Do you mean sum of digits of the number?

Aryan Sanghi - 11 months, 1 week ago

@Yajat Shamji, since the freedom is there for $n$ to be positive and negative, any number can be achieved, right? Have I misunderstood the question, because it looks trivial then

Mahdi Raza - 11 months, 1 week ago

I guess maybe $n$ is a constant, so we have to decide considering it to be constant.

Aryan Sanghi - 11 months, 1 week ago

I agree with @Mahdi Raza. We can choose $n$ , so any number, not even till $999$ can be made.

Vinayak Srivastava - 11 months, 1 week ago

@Mahdi Raza, @Vinayak Srivastava, @Aryan Sanghi - I have changed the conditions - check again.

If nobody gives the full list before Friday, I'll post the first number.

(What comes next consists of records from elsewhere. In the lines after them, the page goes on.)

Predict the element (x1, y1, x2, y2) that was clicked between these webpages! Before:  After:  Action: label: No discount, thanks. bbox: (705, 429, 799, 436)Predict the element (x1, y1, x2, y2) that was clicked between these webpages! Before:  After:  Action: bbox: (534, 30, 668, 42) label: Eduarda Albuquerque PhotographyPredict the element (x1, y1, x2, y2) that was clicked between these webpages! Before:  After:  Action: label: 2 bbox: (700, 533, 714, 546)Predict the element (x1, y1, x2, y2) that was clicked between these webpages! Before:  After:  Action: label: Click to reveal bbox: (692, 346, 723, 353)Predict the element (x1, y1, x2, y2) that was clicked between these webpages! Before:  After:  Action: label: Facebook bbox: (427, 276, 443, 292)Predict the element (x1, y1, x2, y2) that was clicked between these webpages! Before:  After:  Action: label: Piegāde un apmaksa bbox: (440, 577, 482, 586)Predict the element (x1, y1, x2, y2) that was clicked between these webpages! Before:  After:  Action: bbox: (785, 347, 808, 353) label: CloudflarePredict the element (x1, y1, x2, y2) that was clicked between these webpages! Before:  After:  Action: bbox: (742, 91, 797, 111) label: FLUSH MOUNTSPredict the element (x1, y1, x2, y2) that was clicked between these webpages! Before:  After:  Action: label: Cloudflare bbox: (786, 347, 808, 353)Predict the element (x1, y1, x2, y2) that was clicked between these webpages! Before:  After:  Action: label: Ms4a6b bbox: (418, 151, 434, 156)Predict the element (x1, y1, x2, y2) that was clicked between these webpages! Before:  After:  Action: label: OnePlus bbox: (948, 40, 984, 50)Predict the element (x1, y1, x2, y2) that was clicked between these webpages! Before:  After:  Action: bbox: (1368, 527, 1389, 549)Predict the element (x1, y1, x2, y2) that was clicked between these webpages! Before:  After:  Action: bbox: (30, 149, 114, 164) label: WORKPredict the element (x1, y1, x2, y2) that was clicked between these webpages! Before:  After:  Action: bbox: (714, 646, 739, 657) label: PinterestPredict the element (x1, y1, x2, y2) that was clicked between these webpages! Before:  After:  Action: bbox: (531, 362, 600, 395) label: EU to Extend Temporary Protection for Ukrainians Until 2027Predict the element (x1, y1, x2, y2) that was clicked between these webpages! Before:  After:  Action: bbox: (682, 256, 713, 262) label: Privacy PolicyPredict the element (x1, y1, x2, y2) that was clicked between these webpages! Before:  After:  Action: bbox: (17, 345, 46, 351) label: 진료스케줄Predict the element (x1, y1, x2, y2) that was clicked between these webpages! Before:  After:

Yajat Shamji - 11 months, 1 week ago

@Mahdi Raza, you know the definition of the Hardy-Ramanujan taxicab numbers, right?

All I did is change the exponent from $3$ to $4$ and named it bus numbers.

Yajat Shamji - 11 months, 1 week ago

Clue $1$ of $2$ : Here is the definition of the Hardy-Ramanujan taxicab number:

In mathematics, the $n$ th taxicab number, typically denoted Ta( $n$ ) or Taxicab( $n$ ), also called the $n$ th Hardy–Ramanujan number, is defined as the smallest integer that can be expressed as a sum of two positive integer cubes in $n$ distinct ways. The most famous taxicab number is $1729 = \text{Ta}(2) = 1^3 + 12^3 = 9^3 + 10^3$ .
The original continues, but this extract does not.